Frederick Cheung wrote:
>
> Does Scraper need to be an activerecord class at all ? you could pass
> to it the class whose table needs to be updated ie
>
> def do_something(some_klass)
> some_klass.update_all(...)
> end
>
> or perhaps you might want to couple things a little more loosely
>
> def do_something(some_klass)
> some_klass.handle_scraper_data(...)
> end
>
> Fred
Hi Fred:
Here's what I managed to do on my own (believe it or not - lol ):
My Rake Task:
Basically calling the RushingOffense class from models
desc "Parse Rushing Offenses data from ncaa.org"
task :parse_rushing_offenses => :environment do
update_rushing = RushingOffense.new
update_rushing.scrape
end
My Model for Rushing Offense:
Which basically I created a method for "scrape" to scrape data utilizing
the Scraper class.

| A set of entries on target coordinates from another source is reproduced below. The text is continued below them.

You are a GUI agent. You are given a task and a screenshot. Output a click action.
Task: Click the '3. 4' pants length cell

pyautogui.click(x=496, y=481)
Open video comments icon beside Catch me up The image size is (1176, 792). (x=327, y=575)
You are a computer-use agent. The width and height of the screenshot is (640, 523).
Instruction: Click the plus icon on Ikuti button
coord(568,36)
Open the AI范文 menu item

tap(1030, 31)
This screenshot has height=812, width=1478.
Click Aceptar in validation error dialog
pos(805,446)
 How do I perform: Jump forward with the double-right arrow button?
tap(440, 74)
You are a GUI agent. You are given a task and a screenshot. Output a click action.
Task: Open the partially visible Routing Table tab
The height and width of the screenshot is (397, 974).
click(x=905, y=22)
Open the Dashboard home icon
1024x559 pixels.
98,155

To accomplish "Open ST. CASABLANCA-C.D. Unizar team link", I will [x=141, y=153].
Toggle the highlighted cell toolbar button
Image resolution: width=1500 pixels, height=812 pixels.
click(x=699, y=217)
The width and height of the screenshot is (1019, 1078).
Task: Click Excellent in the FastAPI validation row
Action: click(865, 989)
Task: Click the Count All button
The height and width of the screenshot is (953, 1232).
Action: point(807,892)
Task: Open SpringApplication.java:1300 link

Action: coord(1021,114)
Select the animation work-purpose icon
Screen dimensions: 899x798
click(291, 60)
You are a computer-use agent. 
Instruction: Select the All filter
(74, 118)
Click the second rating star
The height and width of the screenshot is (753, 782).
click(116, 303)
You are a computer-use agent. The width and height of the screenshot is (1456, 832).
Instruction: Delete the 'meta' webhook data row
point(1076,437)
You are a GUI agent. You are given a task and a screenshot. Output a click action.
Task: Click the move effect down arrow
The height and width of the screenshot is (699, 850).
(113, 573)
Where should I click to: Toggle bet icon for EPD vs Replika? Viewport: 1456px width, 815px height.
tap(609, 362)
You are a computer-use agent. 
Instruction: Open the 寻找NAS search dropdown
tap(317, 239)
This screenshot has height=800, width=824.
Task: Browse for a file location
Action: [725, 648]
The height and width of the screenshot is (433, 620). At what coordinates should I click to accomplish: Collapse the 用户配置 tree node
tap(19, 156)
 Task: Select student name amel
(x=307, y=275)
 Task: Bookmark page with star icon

Since this model has inheritance with ActiveRecord
it should be able to update...
class RushingOffense < ActiveRecord::Base
def scrape
offensive_rushing =
Scraper.new('http://web1.ncaa.org/mfb/natlRank.jsp?year=2008&rpt=IA_teamrush&site=org',
'table', 'statstable', '//tr')
offensive_rushing.scrape_data
offensive_rushing.clean_celldata
for i in 0..offensive_rushing.numrows-1
puts "Updating Team Name = #{offensive_rushing.rows[i][1]}."
RushingOffense.update_all(:name => offensive_rushing.rows[i][1],
:games => offensive_rushing.rows[i][2])
end
end
end
Then finally, I have my scraper.rb file
#== Scraper Version 1.0
#
#*Created By:* _Elricstorm_
#
# _Special thanks to Soledad Penades for his initial parse idea which I
worked with to create the Scraper program.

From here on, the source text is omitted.